*Activity:* Transcribe the line containing "HERO!》公布，前《赛马娘》总制作人、偶像大师系列Dire1——石原章弘 (856, 1927)" and every line after it, exactly, through the end of the records.

Stored records:
--------

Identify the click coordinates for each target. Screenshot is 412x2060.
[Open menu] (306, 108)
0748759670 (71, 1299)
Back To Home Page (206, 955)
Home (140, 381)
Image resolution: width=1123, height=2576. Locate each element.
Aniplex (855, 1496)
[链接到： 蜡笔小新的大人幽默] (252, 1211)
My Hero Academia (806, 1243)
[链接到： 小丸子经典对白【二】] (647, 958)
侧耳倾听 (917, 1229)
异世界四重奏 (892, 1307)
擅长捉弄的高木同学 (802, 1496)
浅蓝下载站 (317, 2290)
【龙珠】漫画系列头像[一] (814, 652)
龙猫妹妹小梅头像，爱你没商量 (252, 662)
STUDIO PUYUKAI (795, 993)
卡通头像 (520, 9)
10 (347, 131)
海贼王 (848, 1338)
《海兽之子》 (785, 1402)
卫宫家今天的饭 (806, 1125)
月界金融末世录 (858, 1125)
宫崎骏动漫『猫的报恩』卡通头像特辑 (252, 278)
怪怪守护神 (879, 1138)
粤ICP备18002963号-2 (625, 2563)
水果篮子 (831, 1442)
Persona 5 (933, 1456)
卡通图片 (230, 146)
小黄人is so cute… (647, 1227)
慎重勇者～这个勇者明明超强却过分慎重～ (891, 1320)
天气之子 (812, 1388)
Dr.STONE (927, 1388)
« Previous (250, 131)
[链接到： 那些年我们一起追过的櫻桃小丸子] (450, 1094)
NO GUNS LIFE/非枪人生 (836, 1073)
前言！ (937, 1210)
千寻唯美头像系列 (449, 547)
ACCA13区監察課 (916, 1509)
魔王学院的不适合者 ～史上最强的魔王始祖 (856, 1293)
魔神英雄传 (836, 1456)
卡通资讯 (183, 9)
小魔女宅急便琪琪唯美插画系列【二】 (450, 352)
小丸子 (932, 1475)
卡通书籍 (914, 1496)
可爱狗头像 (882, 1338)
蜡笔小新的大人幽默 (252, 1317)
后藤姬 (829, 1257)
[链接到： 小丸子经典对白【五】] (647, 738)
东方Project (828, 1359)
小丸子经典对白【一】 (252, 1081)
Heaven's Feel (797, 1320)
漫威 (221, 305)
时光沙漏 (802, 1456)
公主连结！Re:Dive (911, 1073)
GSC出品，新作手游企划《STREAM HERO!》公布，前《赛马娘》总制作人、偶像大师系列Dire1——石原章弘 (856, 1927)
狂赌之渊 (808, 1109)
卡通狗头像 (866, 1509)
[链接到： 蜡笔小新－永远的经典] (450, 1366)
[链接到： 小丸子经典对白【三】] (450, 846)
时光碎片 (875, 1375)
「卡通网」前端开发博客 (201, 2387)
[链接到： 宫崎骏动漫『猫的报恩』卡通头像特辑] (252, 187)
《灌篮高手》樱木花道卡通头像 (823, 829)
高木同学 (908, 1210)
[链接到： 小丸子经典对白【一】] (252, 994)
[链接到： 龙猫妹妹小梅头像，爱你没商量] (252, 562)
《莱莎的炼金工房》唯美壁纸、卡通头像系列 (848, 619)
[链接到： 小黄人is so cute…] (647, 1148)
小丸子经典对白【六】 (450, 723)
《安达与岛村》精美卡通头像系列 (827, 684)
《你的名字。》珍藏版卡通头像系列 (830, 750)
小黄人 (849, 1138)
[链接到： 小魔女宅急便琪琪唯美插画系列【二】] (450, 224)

--------

*Your solution:*
GSC出品，新作手游企划《STREAM HERO!》公布，前《赛马娘》总制作人、偶像大师系列Dire1——石原章弘 (856, 1927)
狂赌之渊 (808, 1109)
卡通狗头像 (866, 1509)
[链接到： 蜡笔小新－永远的经典] (450, 1366)
[链接到： 小丸子经典对白【三】] (450, 846)
时光碎片 (875, 1375)
「卡通网」前端开发博客 (201, 2387)
[链接到： 宫崎骏动漫『猫的报恩』卡通头像特辑] (252, 187)
《灌篮高手》樱木花道卡通头像 (823, 829)
高木同学 (908, 1210)
[链接到： 小丸子经典对白【一】] (252, 994)
[链接到： 龙猫妹妹小梅头像，爱你没商量] (252, 562)
《莱莎的炼金工房》唯美壁纸、卡通头像系列 (848, 619)
[链接到： 小黄人is so cute…] (647, 1148)
小丸子经典对白【六】 (450, 723)
《安达与岛村》精美卡通头像系列 (827, 684)
《你的名字。》珍藏版卡通头像系列 (830, 750)
小黄人 (849, 1138)
[链接到： 小魔女宅急便琪琪唯美插画系列【二】] (450, 224)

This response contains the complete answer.